To create false hopes saying that jobs would be given and to issue a notification expressly with such an intention, is nothing short of rank deception. These unfortunate applicants can neither apply for another job, nor is this job coming their way, as expected! Precious time is lost. A question that comes to me is— what right do the rulers have to toy with the lives of people like Pramila who have pinned their hopes on the prospects of a job?

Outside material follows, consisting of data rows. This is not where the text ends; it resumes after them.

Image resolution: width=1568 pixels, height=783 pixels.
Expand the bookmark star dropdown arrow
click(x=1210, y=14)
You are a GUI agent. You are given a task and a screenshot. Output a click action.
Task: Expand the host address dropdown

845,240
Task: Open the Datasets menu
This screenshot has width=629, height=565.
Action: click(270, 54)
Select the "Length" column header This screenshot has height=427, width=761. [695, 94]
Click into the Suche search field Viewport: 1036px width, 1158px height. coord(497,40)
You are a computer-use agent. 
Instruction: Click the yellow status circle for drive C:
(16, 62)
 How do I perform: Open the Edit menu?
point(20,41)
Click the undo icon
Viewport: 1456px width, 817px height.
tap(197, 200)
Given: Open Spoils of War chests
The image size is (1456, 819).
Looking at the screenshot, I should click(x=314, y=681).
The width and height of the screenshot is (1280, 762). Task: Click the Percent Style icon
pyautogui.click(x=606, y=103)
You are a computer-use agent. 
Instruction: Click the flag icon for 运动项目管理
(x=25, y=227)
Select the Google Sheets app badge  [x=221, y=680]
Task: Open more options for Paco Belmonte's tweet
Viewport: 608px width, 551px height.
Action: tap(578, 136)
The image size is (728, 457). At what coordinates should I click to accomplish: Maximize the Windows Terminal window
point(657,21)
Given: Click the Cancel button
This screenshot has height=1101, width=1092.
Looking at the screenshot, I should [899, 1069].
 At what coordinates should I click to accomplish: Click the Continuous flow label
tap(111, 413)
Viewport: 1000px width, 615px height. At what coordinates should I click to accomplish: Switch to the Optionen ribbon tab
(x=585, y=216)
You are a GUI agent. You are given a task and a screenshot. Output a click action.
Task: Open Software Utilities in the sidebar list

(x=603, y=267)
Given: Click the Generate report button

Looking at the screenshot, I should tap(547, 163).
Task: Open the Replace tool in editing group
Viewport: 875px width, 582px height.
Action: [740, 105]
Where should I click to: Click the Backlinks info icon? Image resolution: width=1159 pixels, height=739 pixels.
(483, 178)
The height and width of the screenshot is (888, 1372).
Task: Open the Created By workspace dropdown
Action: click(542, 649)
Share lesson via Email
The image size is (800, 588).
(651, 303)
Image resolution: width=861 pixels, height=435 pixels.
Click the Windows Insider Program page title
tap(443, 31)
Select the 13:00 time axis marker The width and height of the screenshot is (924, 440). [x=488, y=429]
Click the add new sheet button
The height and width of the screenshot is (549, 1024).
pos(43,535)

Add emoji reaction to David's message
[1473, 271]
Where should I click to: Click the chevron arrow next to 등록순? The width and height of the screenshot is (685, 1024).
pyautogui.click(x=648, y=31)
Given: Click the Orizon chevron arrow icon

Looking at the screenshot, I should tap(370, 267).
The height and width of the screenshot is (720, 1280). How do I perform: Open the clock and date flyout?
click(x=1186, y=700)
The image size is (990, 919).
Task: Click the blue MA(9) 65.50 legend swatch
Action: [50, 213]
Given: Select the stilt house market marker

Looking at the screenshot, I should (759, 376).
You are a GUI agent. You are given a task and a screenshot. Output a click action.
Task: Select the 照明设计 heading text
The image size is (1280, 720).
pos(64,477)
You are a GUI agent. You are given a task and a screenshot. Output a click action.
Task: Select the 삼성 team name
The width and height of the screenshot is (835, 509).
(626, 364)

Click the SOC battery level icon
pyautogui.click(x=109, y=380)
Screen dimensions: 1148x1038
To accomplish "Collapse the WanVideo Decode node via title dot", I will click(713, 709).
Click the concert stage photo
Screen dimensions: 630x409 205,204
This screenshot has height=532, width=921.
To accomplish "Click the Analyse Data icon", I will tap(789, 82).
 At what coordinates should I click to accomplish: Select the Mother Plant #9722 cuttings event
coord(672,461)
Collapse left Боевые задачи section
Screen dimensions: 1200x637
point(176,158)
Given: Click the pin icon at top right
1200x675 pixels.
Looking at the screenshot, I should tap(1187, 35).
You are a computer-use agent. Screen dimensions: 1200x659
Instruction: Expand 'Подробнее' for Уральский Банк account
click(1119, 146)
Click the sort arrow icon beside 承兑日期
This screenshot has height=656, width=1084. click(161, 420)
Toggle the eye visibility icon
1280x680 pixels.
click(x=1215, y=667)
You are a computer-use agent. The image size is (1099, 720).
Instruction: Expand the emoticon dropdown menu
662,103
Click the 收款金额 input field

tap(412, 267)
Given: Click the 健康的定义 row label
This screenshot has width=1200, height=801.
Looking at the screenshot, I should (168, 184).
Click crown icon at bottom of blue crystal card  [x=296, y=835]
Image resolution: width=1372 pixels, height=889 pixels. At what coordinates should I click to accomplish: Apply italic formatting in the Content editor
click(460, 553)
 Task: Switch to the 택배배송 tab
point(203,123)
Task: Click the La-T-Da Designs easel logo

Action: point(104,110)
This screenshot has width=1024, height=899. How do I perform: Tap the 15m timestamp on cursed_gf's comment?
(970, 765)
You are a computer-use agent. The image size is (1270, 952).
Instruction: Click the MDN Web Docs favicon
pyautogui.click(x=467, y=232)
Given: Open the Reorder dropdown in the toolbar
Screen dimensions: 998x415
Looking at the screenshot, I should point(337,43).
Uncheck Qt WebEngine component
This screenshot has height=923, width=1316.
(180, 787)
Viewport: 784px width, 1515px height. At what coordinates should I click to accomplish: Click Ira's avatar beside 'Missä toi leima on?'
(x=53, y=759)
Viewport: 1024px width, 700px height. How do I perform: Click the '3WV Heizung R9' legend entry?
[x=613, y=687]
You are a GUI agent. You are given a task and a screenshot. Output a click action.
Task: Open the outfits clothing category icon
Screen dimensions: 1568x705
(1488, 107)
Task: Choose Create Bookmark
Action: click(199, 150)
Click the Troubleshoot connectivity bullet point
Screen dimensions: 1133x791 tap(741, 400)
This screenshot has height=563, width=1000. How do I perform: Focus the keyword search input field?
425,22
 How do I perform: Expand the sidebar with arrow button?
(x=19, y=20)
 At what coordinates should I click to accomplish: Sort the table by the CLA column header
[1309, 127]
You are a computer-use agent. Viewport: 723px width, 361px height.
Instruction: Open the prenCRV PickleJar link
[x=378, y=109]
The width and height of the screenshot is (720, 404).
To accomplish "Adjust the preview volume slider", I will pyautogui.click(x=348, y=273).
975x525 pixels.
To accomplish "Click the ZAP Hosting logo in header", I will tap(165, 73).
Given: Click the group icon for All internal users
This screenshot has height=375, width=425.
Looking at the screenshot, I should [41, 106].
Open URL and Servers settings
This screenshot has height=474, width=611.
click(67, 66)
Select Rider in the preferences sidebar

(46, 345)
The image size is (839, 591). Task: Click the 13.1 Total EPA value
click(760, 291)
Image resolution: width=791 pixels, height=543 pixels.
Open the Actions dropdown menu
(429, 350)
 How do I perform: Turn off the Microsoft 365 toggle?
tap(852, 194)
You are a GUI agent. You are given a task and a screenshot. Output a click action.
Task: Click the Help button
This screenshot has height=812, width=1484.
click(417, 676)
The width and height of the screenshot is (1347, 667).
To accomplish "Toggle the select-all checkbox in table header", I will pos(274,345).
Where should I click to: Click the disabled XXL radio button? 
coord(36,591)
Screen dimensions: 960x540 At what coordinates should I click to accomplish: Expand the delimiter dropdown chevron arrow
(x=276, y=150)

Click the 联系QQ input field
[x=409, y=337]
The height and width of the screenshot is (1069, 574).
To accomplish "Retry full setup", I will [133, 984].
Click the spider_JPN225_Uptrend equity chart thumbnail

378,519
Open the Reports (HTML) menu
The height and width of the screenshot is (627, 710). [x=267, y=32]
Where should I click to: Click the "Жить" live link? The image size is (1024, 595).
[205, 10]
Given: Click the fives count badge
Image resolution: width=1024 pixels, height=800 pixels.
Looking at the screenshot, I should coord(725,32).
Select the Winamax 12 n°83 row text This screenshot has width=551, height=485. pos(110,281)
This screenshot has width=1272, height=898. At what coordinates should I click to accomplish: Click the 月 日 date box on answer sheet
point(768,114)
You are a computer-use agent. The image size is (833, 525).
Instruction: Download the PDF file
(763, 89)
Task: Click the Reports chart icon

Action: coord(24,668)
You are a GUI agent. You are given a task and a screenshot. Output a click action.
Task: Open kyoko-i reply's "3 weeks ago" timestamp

My father, the late Dr YS Rajasekhara Reddy, had introduced the fee reimbursement scheme so that millions of students could benefit from it. The idea was that students drawn from the most deprived segments of society should have access to higher education and should not be denied opportunities and avenues to good institutions only because of their penury. The tardy, indifferent pace at which this pioneering scheme was now being implemented by the TDP government came to light today during the course of my interaction with representatives of the Association of Private Engineering Colleges of Guntur District. Arrears of 2016–17 and 2017–18 remain to be paid. The college fees continue to go up every year, but the reimbursement is not done. As a result, students continue to suffer. How can students coming from impoverished backgrounds afford to pursue higher education in such circumstances? If they have to complete their education, they invariably fall into a debt trap.
Parents too come under a lot of pressure because the fee reimbursement does not take place on time. Many students have been resorting to taking their own lives, driven by despair. Many others continue to drop out of their courses, out of sheer helplessness. Yet, these insensitive rulers are preoccupied with amassing money illegally. At the same time, colleges are being threatened with disaffiliation if they do not pay money due to the universities on time. Is it fair on the part of the government to deny fee reimbursement to students and issue notices seeking immediate payment to colleges, warning them of disaffiliation?
It was amusing to see Chandrababu Naidu bowing down to the steps of the Parliament making a photo op of the event. It was clear that he was putting on a show posing for the benefit of cameramen. For a man who has scant respect for the Constitution, who has never shown any kind of sincerity in adhering to political values, who has spoken lies on the floor of the assembly, who has nothing but disregard for the Parliamentary system, to bow before the Parliament is akin to the devil preaching scriptures!

I have a question for the chief minister—did you not brazenly buy MLAs with black money and even accommodate some of them as ministers in your cabinet? Do you have the moral right to bow to the steps of the parliament after having flouted the fundamental principles of democracy?